[Task requirements] Count how many lines of the material below have the word "badge" and give only the number.

[Data for this task]
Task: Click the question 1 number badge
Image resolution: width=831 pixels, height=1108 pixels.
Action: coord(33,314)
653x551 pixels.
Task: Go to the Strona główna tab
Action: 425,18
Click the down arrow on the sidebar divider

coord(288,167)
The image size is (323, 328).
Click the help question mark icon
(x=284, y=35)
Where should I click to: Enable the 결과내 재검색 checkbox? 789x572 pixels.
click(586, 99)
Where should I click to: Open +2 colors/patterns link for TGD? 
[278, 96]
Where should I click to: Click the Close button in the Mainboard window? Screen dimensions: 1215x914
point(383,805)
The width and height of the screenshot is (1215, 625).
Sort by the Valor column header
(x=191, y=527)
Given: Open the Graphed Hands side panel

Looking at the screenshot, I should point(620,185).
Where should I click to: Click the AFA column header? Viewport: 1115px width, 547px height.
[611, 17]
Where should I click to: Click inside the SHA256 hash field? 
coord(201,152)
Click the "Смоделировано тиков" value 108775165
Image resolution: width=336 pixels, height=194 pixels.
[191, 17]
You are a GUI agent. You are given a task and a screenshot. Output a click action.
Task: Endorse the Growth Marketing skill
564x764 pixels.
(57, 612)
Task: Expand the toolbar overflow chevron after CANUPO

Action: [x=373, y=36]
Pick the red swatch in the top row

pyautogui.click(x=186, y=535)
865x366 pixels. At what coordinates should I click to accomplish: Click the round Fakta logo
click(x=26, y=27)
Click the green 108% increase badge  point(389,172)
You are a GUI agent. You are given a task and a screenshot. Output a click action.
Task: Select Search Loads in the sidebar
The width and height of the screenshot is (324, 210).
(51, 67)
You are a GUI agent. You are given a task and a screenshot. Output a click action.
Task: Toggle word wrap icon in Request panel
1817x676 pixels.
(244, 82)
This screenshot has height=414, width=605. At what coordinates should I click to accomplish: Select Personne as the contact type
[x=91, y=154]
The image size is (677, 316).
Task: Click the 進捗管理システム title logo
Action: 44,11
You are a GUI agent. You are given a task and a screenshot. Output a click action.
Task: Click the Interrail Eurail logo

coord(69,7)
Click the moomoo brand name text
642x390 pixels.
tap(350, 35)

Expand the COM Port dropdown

[Written response] 2